DETROIT — Just one week after cross-town rival Ford said it might buy Alfa Romeo, Chrysler said Wednesday that it plans to gain majority control of another Italian sports car maker, Maserati.
Chrysler, which already owns 3.5% of Maserati, said it has agreed to pay $33 million to increase its stake in the small auto maker to 15.6% this summer.
De Tomaso Industries, Maserati's current owner, has also given Chrysler options to buy up to 48% of the firm by 1989 and 51% control by 1995. At current prices and exchange rates, the value of the full acquisition would be $68.5 million, according to a spokesman for De Tomaso.
Chrysler's decision to take over Maserati is the final step in what has been a slowly deepening relationship between the two firms, one that has developed out of the close friendship between their top leaders--Chrysler Chairman Lee A. Iacocca and Maserati's president, Italian car designer Alejandro De Tomaso. After holding a minority stake, De Tomaso acquired control of Maserati from the Italian government in 1984.

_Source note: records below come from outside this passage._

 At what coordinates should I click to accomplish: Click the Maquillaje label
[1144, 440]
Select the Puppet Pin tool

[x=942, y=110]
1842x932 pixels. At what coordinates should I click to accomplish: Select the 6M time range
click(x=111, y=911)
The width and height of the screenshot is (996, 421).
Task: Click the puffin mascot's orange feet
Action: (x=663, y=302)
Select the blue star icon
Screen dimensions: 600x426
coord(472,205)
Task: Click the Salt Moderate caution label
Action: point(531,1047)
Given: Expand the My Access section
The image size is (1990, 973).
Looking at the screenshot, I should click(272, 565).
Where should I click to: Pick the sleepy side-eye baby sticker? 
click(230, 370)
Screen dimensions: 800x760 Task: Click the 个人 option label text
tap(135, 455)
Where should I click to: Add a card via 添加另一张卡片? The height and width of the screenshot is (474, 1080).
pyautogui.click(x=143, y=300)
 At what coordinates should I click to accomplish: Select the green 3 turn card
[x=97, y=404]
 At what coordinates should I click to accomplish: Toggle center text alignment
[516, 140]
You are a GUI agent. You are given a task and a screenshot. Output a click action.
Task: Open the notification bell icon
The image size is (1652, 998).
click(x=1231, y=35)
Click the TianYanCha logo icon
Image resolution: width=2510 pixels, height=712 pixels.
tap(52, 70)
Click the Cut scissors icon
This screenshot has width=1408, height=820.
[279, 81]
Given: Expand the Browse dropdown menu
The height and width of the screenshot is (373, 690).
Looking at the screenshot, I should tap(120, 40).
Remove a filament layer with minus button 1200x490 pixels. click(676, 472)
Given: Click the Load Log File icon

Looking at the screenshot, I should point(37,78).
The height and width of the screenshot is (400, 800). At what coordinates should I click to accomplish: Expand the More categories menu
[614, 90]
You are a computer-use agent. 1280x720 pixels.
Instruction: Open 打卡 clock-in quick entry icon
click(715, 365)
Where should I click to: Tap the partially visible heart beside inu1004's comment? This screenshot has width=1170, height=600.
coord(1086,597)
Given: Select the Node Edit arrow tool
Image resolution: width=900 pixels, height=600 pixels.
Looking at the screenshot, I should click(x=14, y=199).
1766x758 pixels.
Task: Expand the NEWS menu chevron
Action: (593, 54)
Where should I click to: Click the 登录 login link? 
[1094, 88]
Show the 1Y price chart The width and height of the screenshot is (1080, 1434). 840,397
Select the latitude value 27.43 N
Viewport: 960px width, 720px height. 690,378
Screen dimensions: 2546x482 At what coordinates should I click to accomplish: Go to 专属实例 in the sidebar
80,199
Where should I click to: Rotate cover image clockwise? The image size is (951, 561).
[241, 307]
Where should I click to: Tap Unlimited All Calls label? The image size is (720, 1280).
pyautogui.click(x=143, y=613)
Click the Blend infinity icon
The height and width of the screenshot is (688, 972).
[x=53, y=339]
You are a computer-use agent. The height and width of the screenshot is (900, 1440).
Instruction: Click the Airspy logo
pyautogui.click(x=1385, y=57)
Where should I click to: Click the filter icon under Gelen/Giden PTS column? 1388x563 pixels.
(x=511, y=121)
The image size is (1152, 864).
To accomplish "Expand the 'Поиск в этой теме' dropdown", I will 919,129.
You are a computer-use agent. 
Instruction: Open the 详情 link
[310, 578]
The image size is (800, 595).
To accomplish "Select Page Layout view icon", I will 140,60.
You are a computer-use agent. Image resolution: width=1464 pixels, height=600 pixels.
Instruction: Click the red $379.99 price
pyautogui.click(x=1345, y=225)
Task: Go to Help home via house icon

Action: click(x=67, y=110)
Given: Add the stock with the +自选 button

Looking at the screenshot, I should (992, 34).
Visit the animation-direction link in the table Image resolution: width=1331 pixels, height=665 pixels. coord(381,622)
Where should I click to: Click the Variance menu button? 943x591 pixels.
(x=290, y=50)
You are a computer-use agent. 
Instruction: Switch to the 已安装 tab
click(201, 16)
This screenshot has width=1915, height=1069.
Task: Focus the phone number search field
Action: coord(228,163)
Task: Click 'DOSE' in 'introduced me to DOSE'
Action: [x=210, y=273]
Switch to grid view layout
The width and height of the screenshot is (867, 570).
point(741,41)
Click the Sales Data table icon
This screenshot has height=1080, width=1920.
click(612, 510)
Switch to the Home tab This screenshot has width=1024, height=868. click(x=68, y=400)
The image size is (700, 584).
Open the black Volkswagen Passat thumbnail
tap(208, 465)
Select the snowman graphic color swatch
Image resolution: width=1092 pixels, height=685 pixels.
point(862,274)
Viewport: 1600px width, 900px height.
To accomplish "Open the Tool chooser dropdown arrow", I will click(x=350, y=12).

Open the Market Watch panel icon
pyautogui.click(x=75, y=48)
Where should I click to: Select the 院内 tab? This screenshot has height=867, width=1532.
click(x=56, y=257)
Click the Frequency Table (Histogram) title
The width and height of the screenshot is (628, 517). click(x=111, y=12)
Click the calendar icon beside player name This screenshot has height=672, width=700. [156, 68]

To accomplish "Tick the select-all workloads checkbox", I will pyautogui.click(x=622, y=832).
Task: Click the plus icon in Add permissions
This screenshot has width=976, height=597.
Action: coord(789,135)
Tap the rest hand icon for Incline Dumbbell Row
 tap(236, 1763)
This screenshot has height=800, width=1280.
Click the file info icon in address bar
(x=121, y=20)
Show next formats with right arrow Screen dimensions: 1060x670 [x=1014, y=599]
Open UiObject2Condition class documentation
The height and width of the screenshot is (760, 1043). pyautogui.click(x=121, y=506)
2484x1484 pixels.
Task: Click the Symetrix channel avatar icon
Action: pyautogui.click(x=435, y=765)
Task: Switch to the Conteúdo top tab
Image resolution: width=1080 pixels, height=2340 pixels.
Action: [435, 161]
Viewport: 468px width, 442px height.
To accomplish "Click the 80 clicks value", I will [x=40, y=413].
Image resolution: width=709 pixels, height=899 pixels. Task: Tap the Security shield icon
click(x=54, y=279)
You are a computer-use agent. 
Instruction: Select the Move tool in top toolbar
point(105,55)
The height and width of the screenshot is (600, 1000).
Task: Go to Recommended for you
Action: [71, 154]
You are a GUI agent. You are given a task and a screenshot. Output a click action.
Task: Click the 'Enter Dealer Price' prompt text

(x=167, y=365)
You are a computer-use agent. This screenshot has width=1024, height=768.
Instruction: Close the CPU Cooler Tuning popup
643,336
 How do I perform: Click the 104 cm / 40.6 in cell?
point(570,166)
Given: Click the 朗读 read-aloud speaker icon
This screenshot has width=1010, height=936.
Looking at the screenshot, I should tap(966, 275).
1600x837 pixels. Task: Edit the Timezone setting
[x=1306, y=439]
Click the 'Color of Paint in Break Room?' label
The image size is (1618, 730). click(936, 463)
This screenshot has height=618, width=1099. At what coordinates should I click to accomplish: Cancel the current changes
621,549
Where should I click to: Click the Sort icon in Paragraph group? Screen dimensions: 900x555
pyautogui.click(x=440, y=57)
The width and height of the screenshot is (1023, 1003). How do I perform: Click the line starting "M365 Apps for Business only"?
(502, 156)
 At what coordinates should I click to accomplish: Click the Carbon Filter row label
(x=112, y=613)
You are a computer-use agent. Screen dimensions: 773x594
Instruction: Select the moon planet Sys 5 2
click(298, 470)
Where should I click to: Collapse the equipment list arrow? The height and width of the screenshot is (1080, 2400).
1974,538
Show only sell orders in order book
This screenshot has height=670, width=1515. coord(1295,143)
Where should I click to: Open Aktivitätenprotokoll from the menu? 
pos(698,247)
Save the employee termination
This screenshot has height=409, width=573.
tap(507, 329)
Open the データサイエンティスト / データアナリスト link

That same year, Chrysler and Maserati announced an agreement to set up an Italian joint venture, which now plans to export two-seat sport coupes to Chrysler beginning in 1987. Meanwhile, Maserati also plans to build engines, four-door sedans and possibly a new sports car for Chrysler before the end of the decade.
Chrysler's agreement not to acquire control of Maserati until 1995 is an effort to personally accommodate De Tomaso, who will continue to run the firm on a daily basis. De Tomaso, now 58, "feels comfortable with the notion of running the company for another nine years," said Howard Chase, De Tomaso's spokesman in New York. Retaining control until then "was a requirement of his," Chase added.
Although Maserati has been profitable in recent years, it remains a tiny, specialty car company with a famous name but little muscle in the international auto market. With just 2,250 employees at two plants in Italy, Maserati produced only 25,000 cars in 1985, compared to Chrysler's worldwide car and truck sales of 2.16 million.
Maserati's U.S. sales fell to just 1,316 units in 1985, down 51.3% from 2,704 units in 1984.
But Maserati can still provide Chrysler with the kind of upscale performance cars that it needs to attract the affluent young buyers who have deserted Detroit in favor of Japanese and European imports.
The Maserati acquisition is just one of a series of recent moves by Detroit's auto companies aimed at increasing their ties to specialty car makers in Europe.
Ford said last week that it is studying whether to go ahead with plans to buy Alfa Romeo, the money-losing Italian sports car maker, while General Motors has just acquired Lotus, the British specialty car company.
GM also unsuccessfully sought to buy the Land Rover and Leyland truck units of the British state-owned auto maker, BL PLC, earlier this year. Also, there have been widespread rumors that both GM and Ford are seeking to buy BMW, West Germany's luxury car maker.